Six Massachusetts schools, including Amherst College, Boston University, Emerson College, Harvard College, Harvard Law School, and UMass Amherst, are among 55 schools now under investigation by the Department of Education’s Office of Civil Rights for their handling of sexual assault cases. The schools responded to local media outlets throughout Thursday.
In a statement released Thursday, UMass Amherst said they were listed in the Office of Civil Rights report as part of a compliance review started in 2011.
"Compliance reviews are designed to address systemic issues and ensure that violations are readily identified and promptly eliminated," said one of the messages sent to the campus at the time. "We applaud the work of the OCR and are confident that any information that results from this compliance review will have a direct and positive impact throughout the university."
Amherst College spokeswoman Caroline Hanna emailed a statementt to the Daily Hampshire Gazette saying the investigation was connected to a pair of incidents at the school. In one case, the assault survivor said she was told to “forgive and forget” the incident happened.
"Since then, we have made important changes and will continue to do so," Hanna said. "These efforts include an adjudication process that involves specially trained, non-campus experts; new educational programs aimed at cultural change on campus; and the addition of new staff, including four new members of our Counseling Center, a Title IX coordinator and a sexual respect educator."
Boston University told student newspaper the Daily Free Press it would cooperate fully with the investigation.

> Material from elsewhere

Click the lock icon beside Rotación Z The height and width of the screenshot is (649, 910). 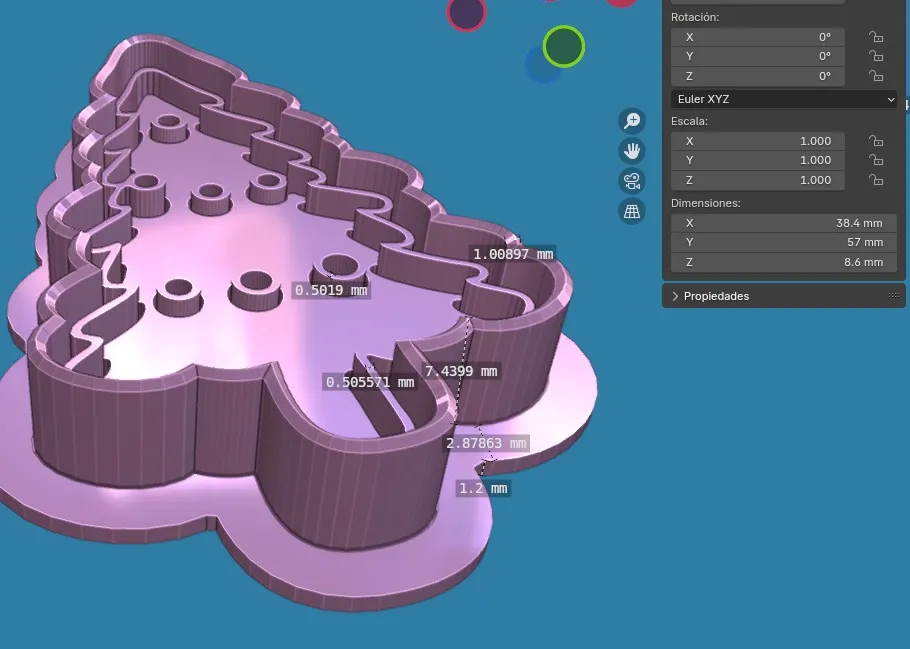coord(875,76)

BU spokesman Colin Riley said in a statement that the OCR is investigating a single complaint against the university that was filed in Oct. 2013. "While we believe the University provided the student with a prompt a equitable resolution of the complaint in full accordance with the requirements of Title IX, we are cooperating fully with the OCR in its investigation and are always open to improving the manner in which we respond to any complaint of sexual misconduct reported to us," he said.
Harvard University spokesman Jeff Neal said the school has taken “a number of steps” to improve the school’s response to sexual assaults, according to The Boston Globe.
He cited the appointment last spring of its first-ever University Title IX officer and the development of a new Title IX policy that would apply to all students, staff, and faculty. In recent weeks, he said, had formally submitted the completed policy and procedures to the Office of Civil Rights for their review.
On Wednesday, Emerson told CBS news it could not comment on the Title IX complaint but that it was “working diligently to expand our education and sex assault prevention programs.”